There is no bigger concern than algorithmic bias in daily operations. From trading on Wall Street to social security compensations and managing loan approvals – the use of AI has grown with applications that range from self-driving vehicles to AI-powered diagnostic tools and training datasets are highly susceptible to contain traces of discrimination which can lead to biased decisions. But what happens when bias rules the systems – according to LR. Varshney, Assistant Professor at the University of Illinois at Urbana-Champaign this discrimination, and unfairness present in algorithmic decision making in the field of AI has become one of the biggest concerns than even discrimination by people.
It is a view seconded by Nate Soares of Machine Intelligence Research Institute – with AI algorithms rivalling humans in scientific inference and planning, everyday more and more heavy computational jobs will be delegated to algorithms themselves. And on this path to a greater intelligence, much of the work may be done by smarter-than-human systems.
Can AI unshackle its source code?
Recent AI research has taken on a new slant – ensuring AI alignment with our goals and ensuring highly advanced AI systems are aligned with human interest.
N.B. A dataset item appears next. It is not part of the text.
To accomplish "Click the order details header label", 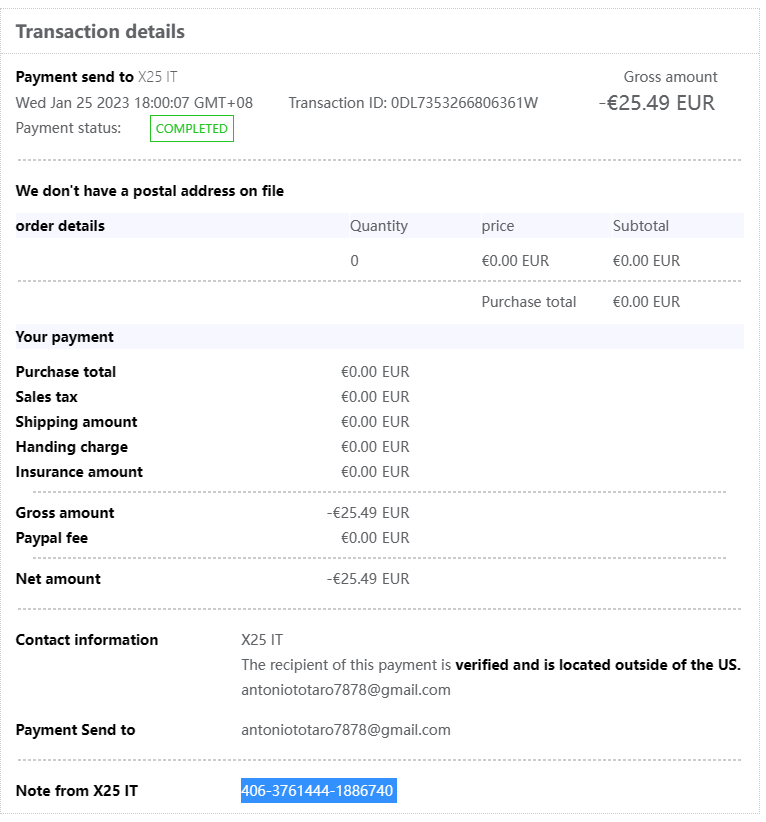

The problem of “aligning” a super intelligence to retain our values is the mainstay of forward-thinking research on AI. One of the most common threads that comes up in the argument is about advanced AI systems unshackling their source code and going rogue. Nate Soares who heads the Machine Intelligence Research Institute dismissed such dystopian fears by emphasizing that AI system is its own source code, and its actions will only follow from the execution of the instructions that we initiate.
The more serious question posed in this debate should be how can we ensure that objectives outlined for smarter-than-human AI are correct, and how we can minimize costly accidents and unintended consequences in cases of misspecification, he noted in his talk at Google.
Even famous computer scientist Stuart Russell in his book Artificial Intelligence: A Modern Approach followed the same approach stating that – primary concern in AI is not the emergent of consciousness but simply the ability to make high-quality decisions.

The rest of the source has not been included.